Segment Open

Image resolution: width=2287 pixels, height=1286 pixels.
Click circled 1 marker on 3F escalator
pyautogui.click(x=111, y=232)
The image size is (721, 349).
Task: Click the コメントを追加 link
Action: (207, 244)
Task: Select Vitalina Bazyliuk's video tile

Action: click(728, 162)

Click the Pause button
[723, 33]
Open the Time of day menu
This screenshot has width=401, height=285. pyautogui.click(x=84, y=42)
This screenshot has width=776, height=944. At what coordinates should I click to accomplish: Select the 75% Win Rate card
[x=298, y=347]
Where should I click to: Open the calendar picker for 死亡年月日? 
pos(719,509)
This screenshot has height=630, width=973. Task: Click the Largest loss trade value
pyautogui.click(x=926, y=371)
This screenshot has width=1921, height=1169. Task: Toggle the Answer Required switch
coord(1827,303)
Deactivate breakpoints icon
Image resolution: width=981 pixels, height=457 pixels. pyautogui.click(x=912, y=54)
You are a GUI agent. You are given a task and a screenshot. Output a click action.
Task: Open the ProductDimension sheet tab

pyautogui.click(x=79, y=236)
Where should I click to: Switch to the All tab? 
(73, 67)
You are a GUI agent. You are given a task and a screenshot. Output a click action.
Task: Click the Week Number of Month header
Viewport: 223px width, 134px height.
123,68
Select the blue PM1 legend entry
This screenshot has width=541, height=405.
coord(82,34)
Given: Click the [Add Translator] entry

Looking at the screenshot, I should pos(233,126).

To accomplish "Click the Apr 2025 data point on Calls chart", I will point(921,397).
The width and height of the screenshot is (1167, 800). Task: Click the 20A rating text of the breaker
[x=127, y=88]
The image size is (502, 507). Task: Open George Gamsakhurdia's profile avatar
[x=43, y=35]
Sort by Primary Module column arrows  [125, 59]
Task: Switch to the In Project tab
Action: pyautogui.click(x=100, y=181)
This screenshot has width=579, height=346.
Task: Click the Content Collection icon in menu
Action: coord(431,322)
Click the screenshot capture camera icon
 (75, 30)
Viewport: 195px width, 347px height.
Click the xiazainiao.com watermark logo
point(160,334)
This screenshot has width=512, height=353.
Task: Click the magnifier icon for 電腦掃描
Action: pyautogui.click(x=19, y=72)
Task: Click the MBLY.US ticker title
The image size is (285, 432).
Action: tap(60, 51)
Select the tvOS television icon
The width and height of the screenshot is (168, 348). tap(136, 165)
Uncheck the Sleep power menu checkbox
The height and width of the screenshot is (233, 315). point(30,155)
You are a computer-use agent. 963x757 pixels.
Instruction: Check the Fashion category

Segment Closed

Write out, exactly as they appear, the lines from the one containing "Sort by Primary" through the last line of the records above, both included, and nothing more.

Sort by Primary Module column arrows  [125, 59]
Task: Switch to the In Project tab
Action: pyautogui.click(x=100, y=181)
This screenshot has width=579, height=346.
Task: Click the Content Collection icon in menu
Action: coord(431,322)
Click the screenshot capture camera icon
 (75, 30)
Viewport: 195px width, 347px height.
Click the xiazainiao.com watermark logo
point(160,334)
This screenshot has width=512, height=353.
Task: Click the magnifier icon for 電腦掃描
Action: pyautogui.click(x=19, y=72)
Task: Click the MBLY.US ticker title
The image size is (285, 432).
Action: tap(60, 51)
Select the tvOS television icon
The width and height of the screenshot is (168, 348). tap(136, 165)
Uncheck the Sleep power menu checkbox
The height and width of the screenshot is (233, 315). point(30,155)
You are a computer-use agent. 963x757 pixels.
Instruction: Check the Fashion category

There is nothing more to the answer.